* **To do**
Nothing should appear in the answer except the lines from the one with "Select the Text tool in drawing toolbar" through the end of the listing below, transcribed exactly and without pictures.

* **Given records**
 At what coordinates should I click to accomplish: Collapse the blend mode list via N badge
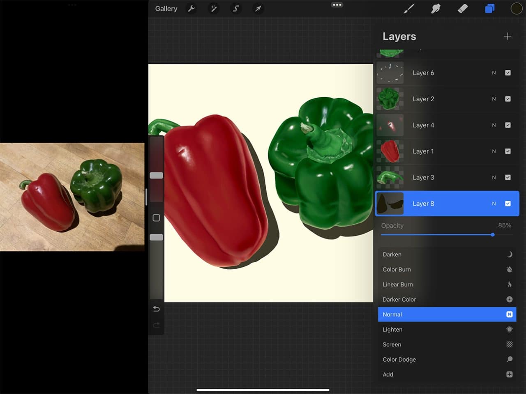click(510, 314)
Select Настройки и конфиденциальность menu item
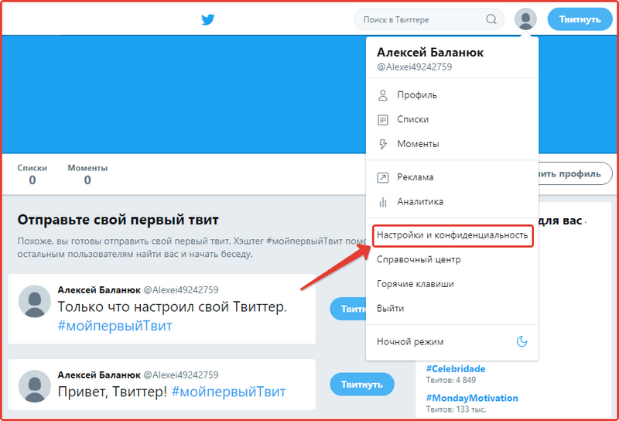The width and height of the screenshot is (619, 421). 453,235
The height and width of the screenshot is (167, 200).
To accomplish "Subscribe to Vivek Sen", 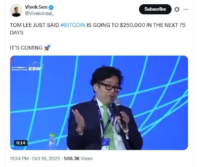I will coord(155,9).
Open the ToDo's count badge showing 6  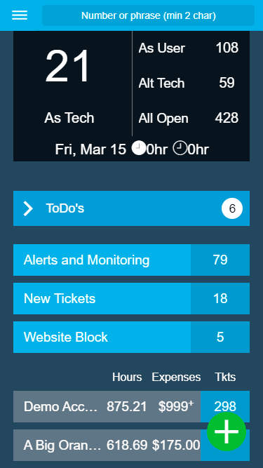232,208
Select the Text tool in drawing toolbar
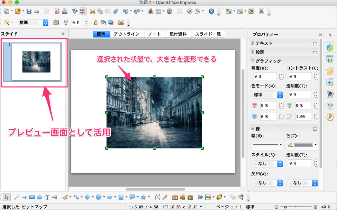The image size is (337, 210). 47,197
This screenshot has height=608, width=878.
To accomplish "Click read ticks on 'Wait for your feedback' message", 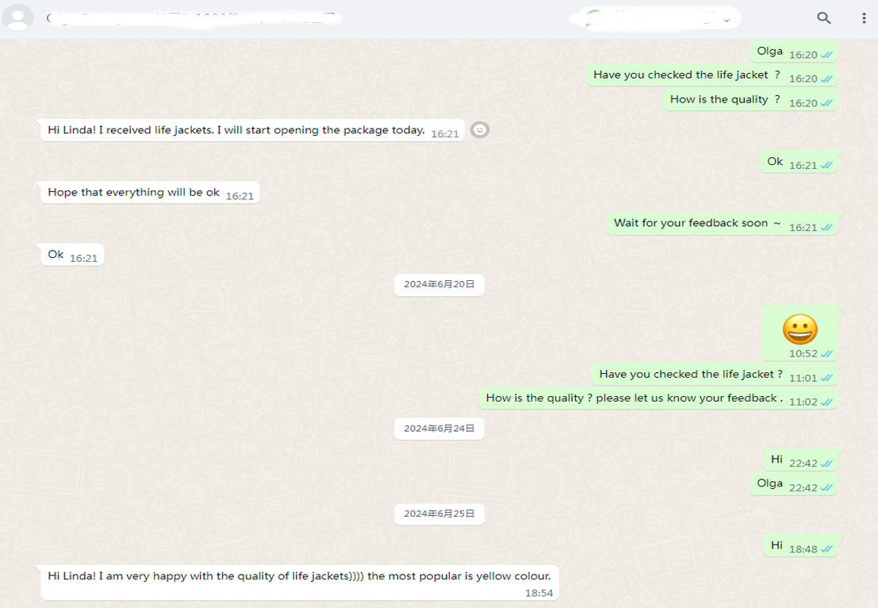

* **Answer space**
Select the Text tool in drawing toolbar
The image size is (337, 210). 47,197
This screenshot has height=608, width=878.
To accomplish "Click read ticks on 'Wait for your feedback' message", 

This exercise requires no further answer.